These past two seasons have been somewhat nightmarish for Joe Biagini as he attempted to make the tricky transition from reliever to starting pitcher. The experience was made that much more difficult considering that he had to make the switch right in the middle of the 2017 season. Alas, the Blue Jays were short on quality starting pitchers, and Biagini volunteered his services as a possible candidate for the rotation.
Back in 2016 the Blue Jays bullpen wouldn’t have been anywhere near as good without the breakout year that Biagini had. Two years later and it’s a similar story. The Blue Jays find themselves without their top two relievers, Roberto Osuna and Ryan Tepera, and are in desperate need of players to step-up in their absence. One player who’s certainly raised his game of late has been Biagini. Biagini’s improved play has not only bolstered a seriously depleted bullpen, its also probably secured him a place in the big leagues come 2019.
What can’t be forgotten is that Biagini had a big league job (and the sizeable salary that comes with it) when he became a regular in Toronto’s bullpen two years ago. The Blue Jays and Biagini had a really good thing with him working out of the bullpen, and they were both taking a considerable risk by attempting to turn him into a big league starter. Not only would Toronto be missing out on a reliable arm in the bullpen, but Biagini would be missing out on playing in the big leagues (along with that big league pay cheque), as he worked on his game down in the minors.
Considering everything that Biagini gave up in his attempt to become a starting pitcher, the Blue Jays owed him every opportunity to earn back his spot in the bullpen if and when the starting pitcher experiment failed. Toronto doesn’t want to be in the business of spoiling the career of a promising young player.
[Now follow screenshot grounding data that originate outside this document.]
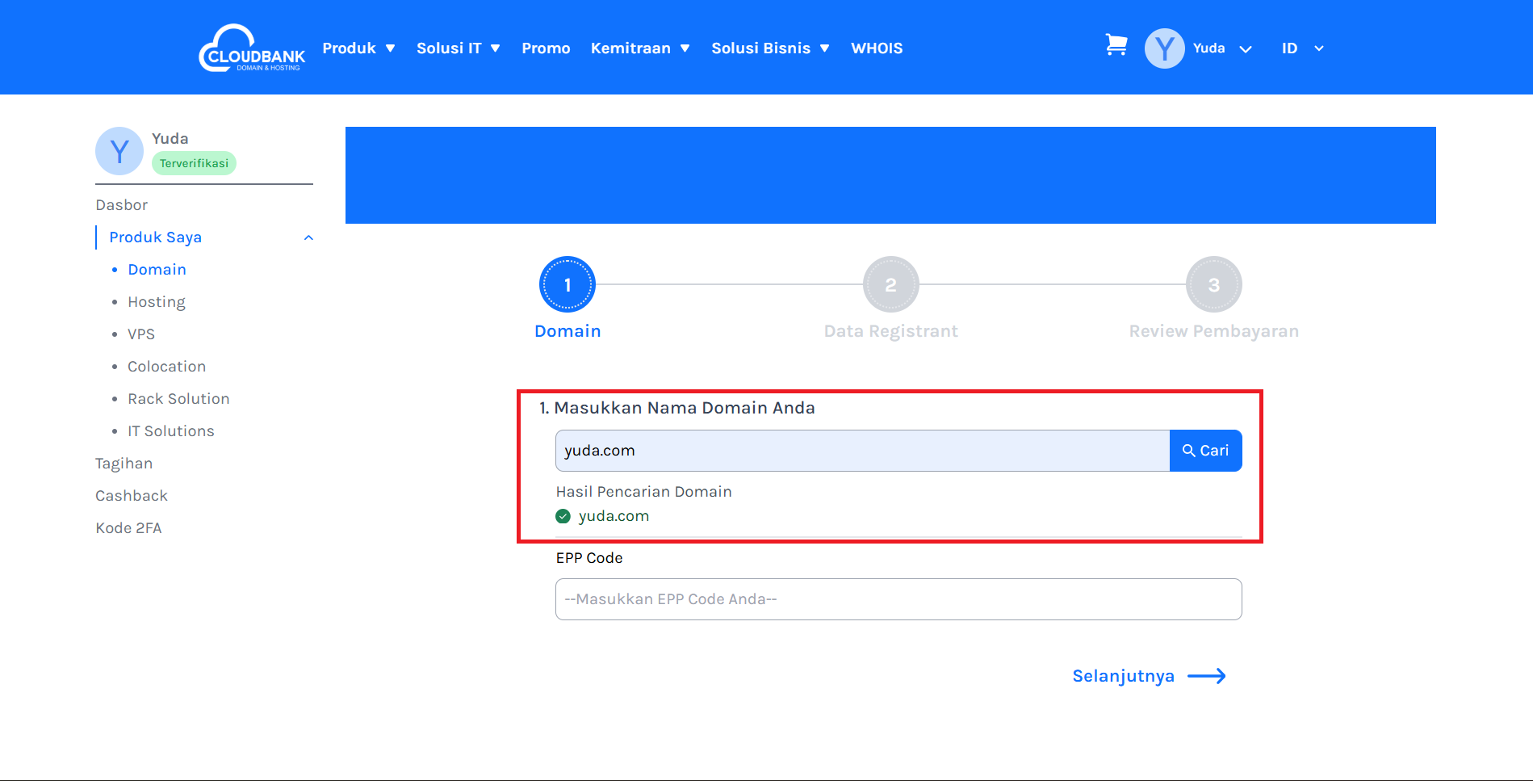Expand the Produk dropdown menu
Screen dimensions: 1533x781
[x=358, y=48]
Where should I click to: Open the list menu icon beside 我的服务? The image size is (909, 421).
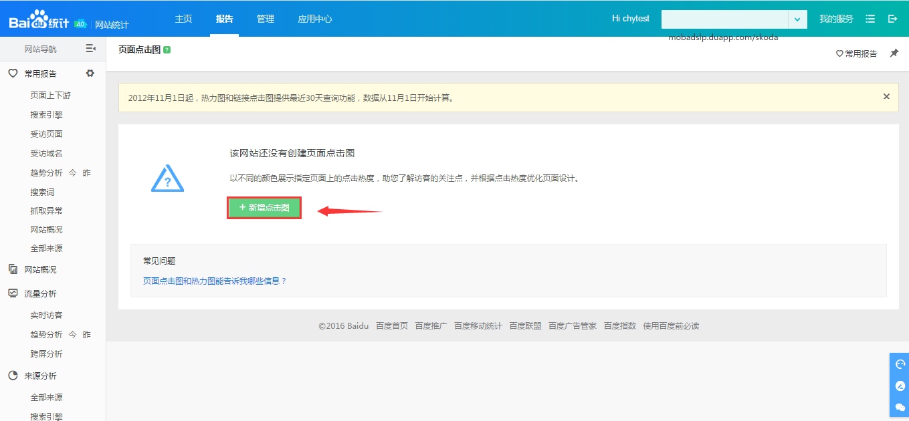pos(870,19)
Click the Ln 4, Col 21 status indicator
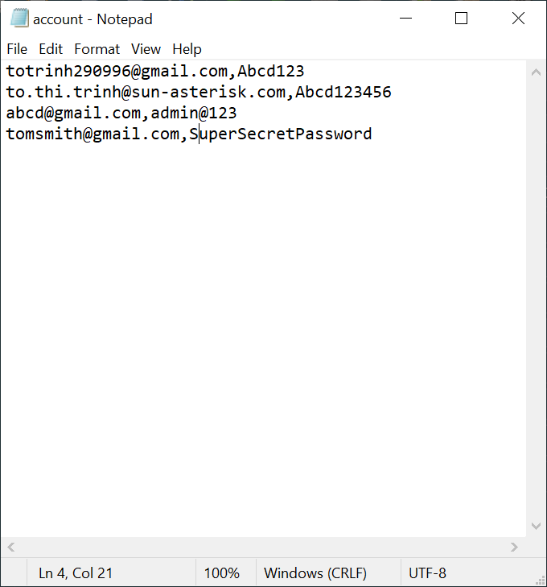The width and height of the screenshot is (547, 587). [x=76, y=573]
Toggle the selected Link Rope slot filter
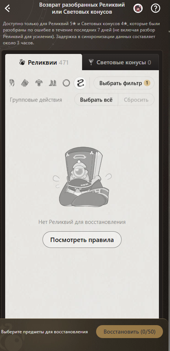 coord(80,83)
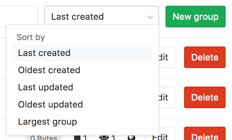Click the green New group button

coord(196,17)
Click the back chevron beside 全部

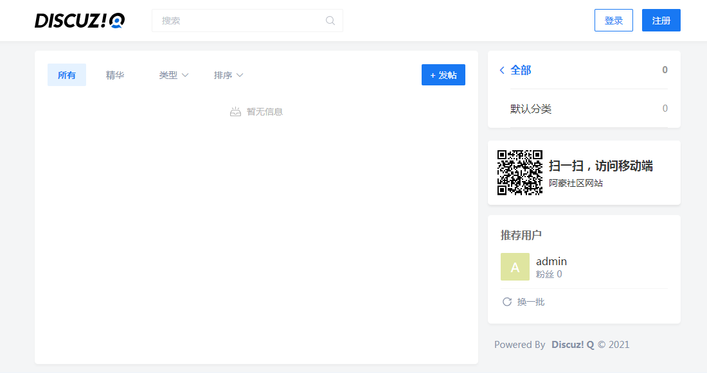[502, 70]
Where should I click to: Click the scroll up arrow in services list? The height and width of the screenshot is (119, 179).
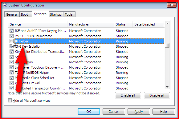[x=167, y=23]
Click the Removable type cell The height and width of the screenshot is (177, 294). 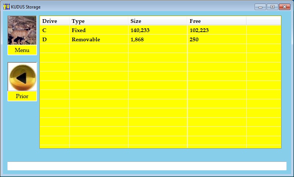tap(86, 39)
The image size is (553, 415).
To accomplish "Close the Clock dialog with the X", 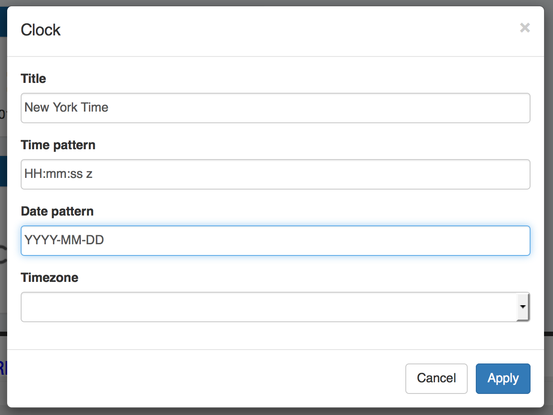I will tap(525, 28).
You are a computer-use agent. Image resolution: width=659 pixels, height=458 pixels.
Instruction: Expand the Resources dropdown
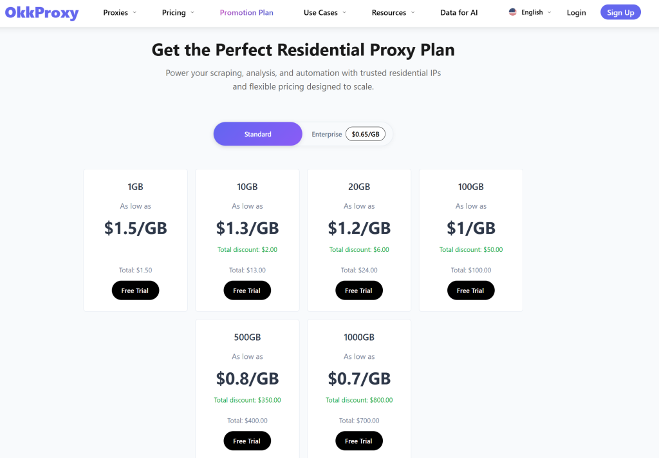click(393, 12)
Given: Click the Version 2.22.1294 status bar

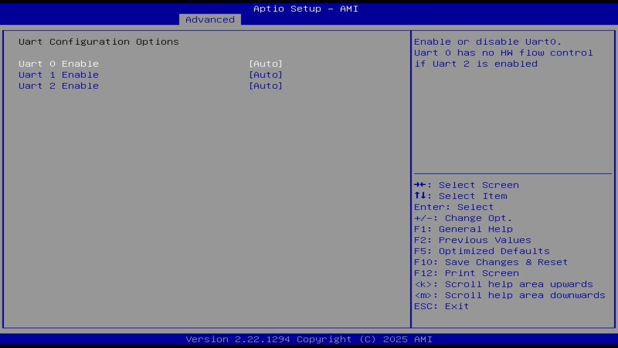Looking at the screenshot, I should [305, 339].
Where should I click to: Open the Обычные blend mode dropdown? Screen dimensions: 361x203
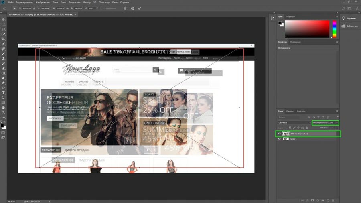coord(294,123)
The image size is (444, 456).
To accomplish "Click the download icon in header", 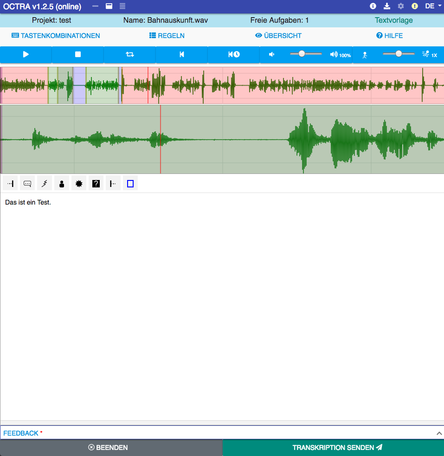I will (x=387, y=6).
Especially one who after four years in the minors was finally given a shot to play in the big leagues after Toronto took a chance on him in the Rule 5 draft.
There’s no denying Biagini is at his best when coming out of the bullpen. Over his last 9 outings, his ERA is a minuscule 0.79 (1 ER over 11.1 innings) and he’s beginning to look much like he did during his stellar rookie year. Kudos to the Blue Jays for continuing to stand by Biagini when things didn’t exactly work out for him as hoped. Toronto could have easily kept him in the minors instead of giving him another shot so quickly in their bullpen. Instead, their way of thanking Biagini for pretty much putting his career on the line was to give him back his old job in the bullpen, and standing by him when most other teams would have moved on.